Downloaded data contains a lot of information about books, their authors, publishers, etc. For the sake of simplicity, we will analyze only a part of it. [This script](parse_scripts/books.py) was used to parse data and remove unused book properties.

## Categories Info

There are several types of categories, but we will use only the "Consumer" categories. See, more details [here](https://developer.penguinrandomhouse.com/docs/read/enhanced_prh_api/resources/Category) and [here](https://developer.penguinrandomhouse.com/docs/read/enhanced_prh_api/concepts/Categories). Each category can have a parent and children. Thus, we'll get information about the top level category, and then we'll go deeper and deeper with recursion.

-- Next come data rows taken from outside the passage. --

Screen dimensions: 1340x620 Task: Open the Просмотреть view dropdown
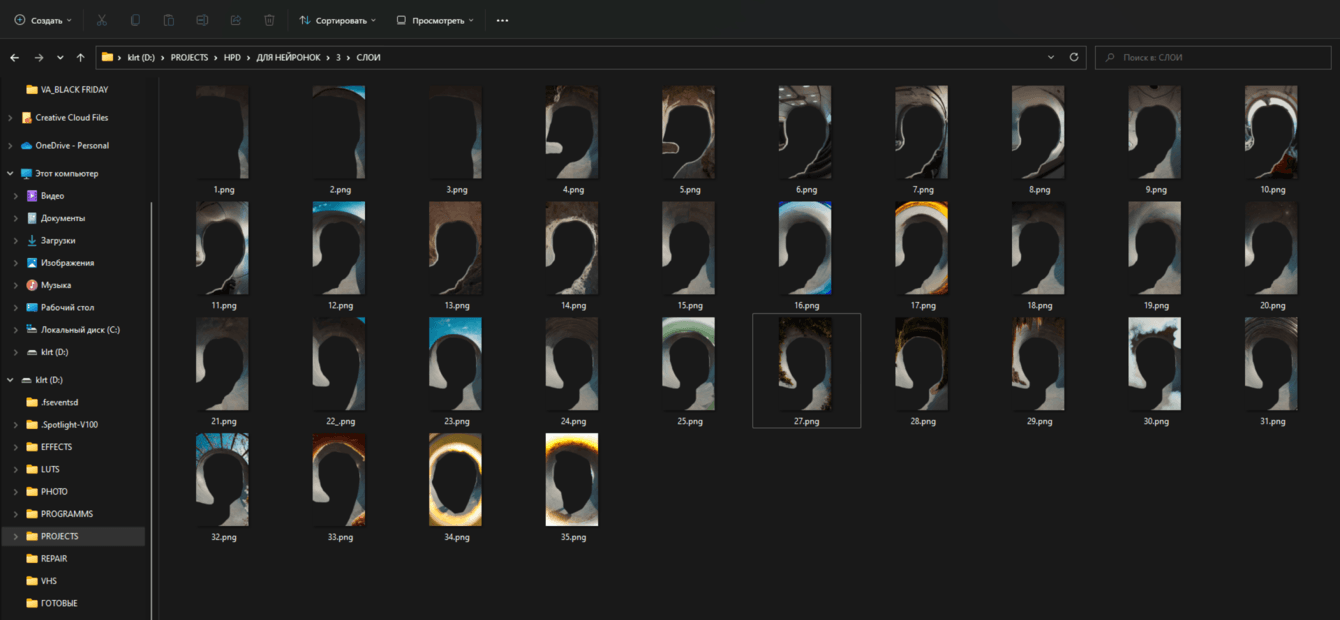pyautogui.click(x=435, y=20)
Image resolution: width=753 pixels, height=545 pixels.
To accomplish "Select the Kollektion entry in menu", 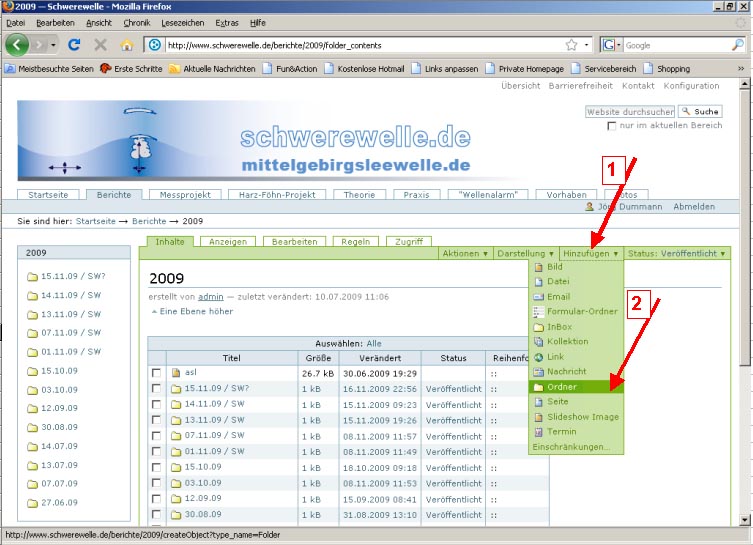I will click(x=567, y=342).
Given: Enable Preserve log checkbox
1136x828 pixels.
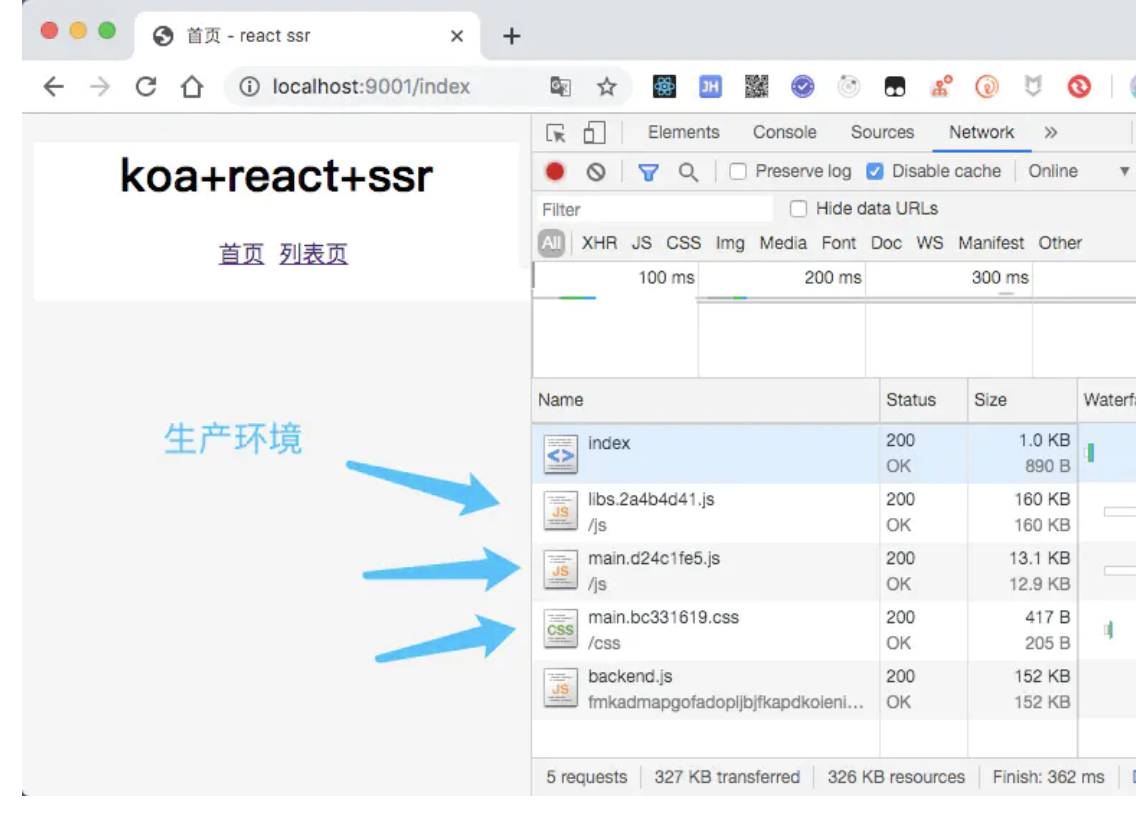Looking at the screenshot, I should (738, 172).
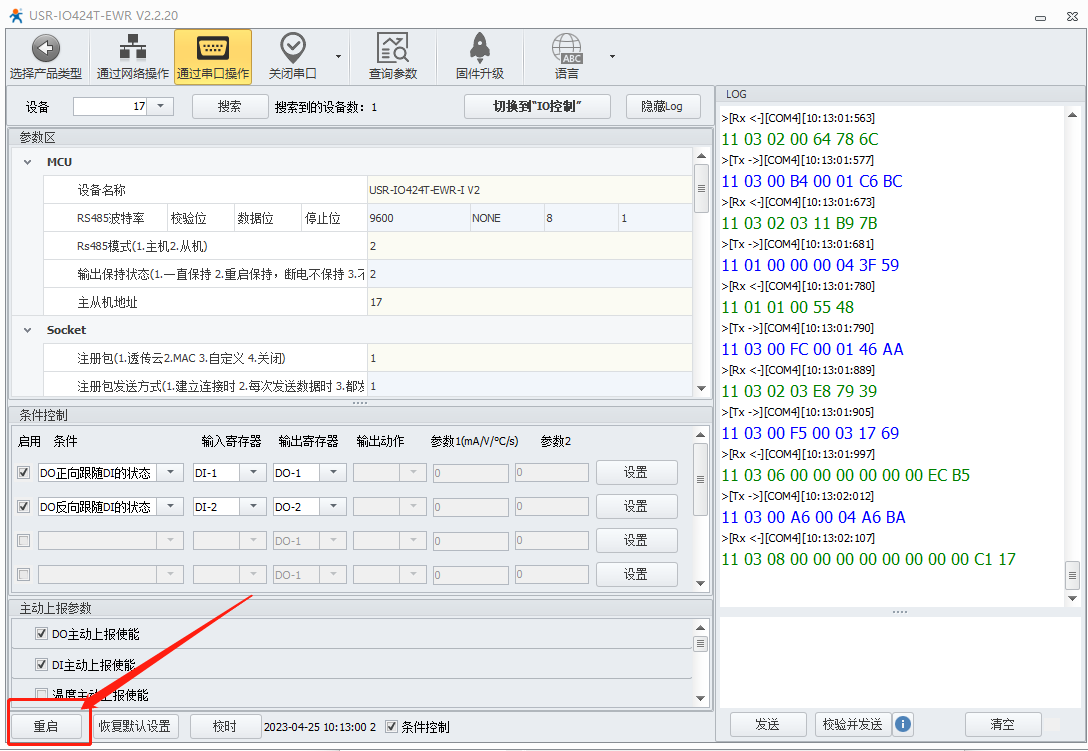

To download category info, [this script](download_scripts/categories.py) is used.

In [19]:
# The information about parent category
top_category_id = '2000000000'
top_category_info = get_category_info(top_category_id)
top_category_info

{'catId': 2000000000,
 'description': 'Consumer Category',
 'catSetId': 'CN',
 'catUri': None,
 'menuText': None,
 'hasChildren': True,
 'seq': None,
 'weight': None,
 '_embeds': None,
 '_links': []}

In [20]:
# After several minutes of downloading, the information was saved here
path_cats_raw = os.path.join('data_raw', 'categories.txt')

## Contributor Roles

When associating people with books, the term "author" is a natural fit. But it is better to use term "contributor" because people contribute into books in many ways besides simply authoring the content such as illustrating, narrating, or editing. More details [here](https://developer.penguinrandomhouse.com/docs/read/enhanced_prh_api/concepts/Contributor_role).

In [21]:
# Since there is a little number of roles, they were set manually and saved here
path_roles = os.path.join('data_raw', 'contributor_roles.csv')

## Other

The main information about series, contributors, works and categories is included in the API responses with book data. However, it is possible to download some additional information, for example, biography of contributors (see details [here](https://developer.penguinrandomhouse.com/docs/read/enhanced_prh_api/resources/Authors)), but we won't do this for simplicity.